Why do you prefer drawing digitally?

It's fast, clean, and easy. I need fewer materials. I can re-work, edit and make multiple variations and iterations like a printmaker. I drew non-digitally for the first 55+ years of my life. I used to drive around with a truckload full of art supplies because I used them all. When I work I switch around and combine a lot. So I use lots of materials in any one drawing session. I still draw and paint working with a wide assortment of materials, but they are digital. Now I am planning a series of gestural paintings of female models that I’ll create in sumi ink and brush, called Women Warriors. I am planning another series that will be a complete installation about invisibility. My Barbie series is part digital drawing, part life-sized traditional life drawing, part photography, and part installation art. Working digitally I can create elements of an installation on different substrates and in varied scales - applying my art to fabric, paper, wallpaper, glass, metal, and more.

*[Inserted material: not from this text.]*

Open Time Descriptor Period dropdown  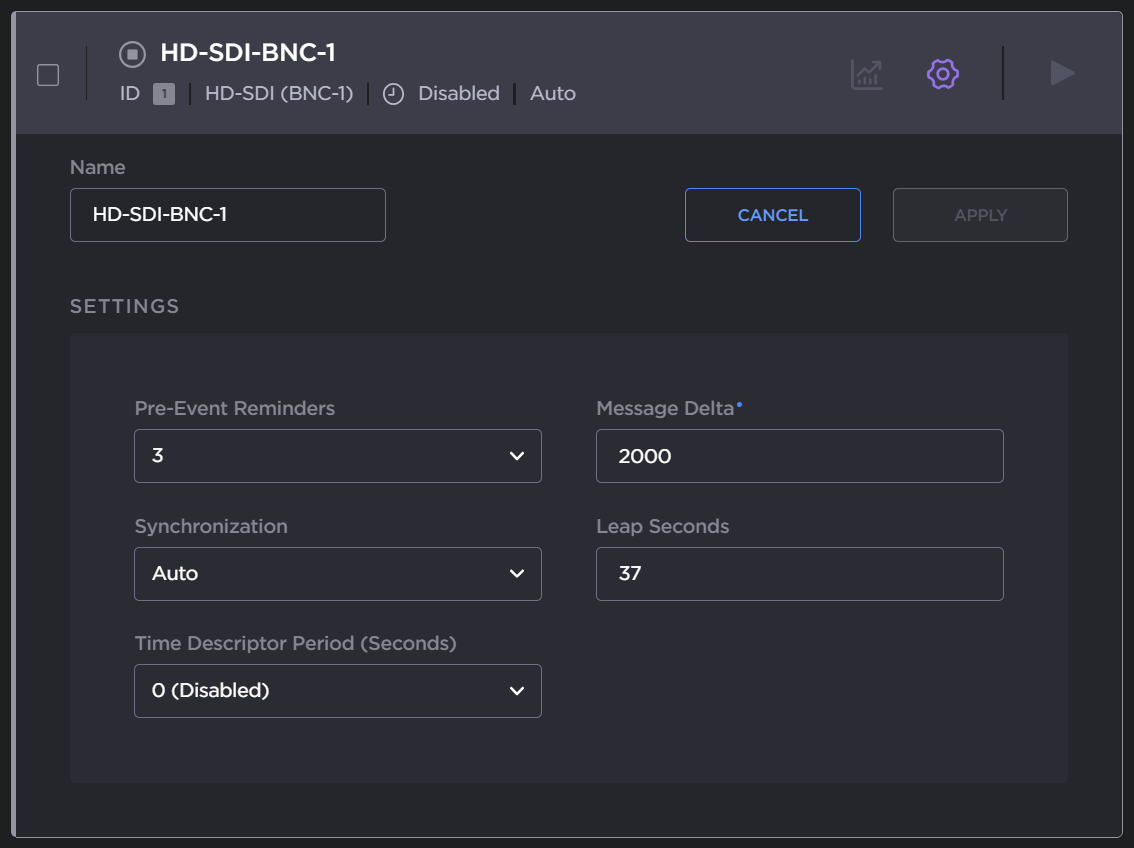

What is your process when you draw?  

I don't use a set method. I often start with a quick directional gestural sketch positioned on the page - sometimes this is an amorphous shape that I work on top of. I am always layering and removing. I use my body a great deal when I’m drawing in a larger scale. I always try to stay loose. I look closely, look away, stand up, sit down, and shake my arm out. I focus and unfocus my eyes and occasionally hold up a finger or a pencil to I measure and check shapes and relationships in the composition. I try not to think but rather I act, moving very quickly and spontaneously. After so many years of practice, this feels right. Since most of the time these days I’m working on an iPad Pro with an Apple Pencil, I rely on the app use, Procreate, to video and document my drawing process. I suggest that you take a look at my art process videos on YouTube and Social Media. I also continue to modify the work after I've saved it as a digital original. This is the term I’ve coined to describe the work I make.

What do you look at?

The overall composition. The negative and positive shapes. The blocks of color and light. The motion and weight of the form, along with the personality, mood, and expression of the subject. Additionally I look for textures and patterns in the surrounding materials, the subject’s hair, skin, and any special features that reveal the model as an individual that I am trying to capture in that moment in time. And all the while I am listening to and talking the subject.

Interview by writer Melissa Baker, during Sheltering in Place, May 2020.

Selfie in my home studio in San Francisco during sheltering in place, Spring 2020. My art on the walls behind me.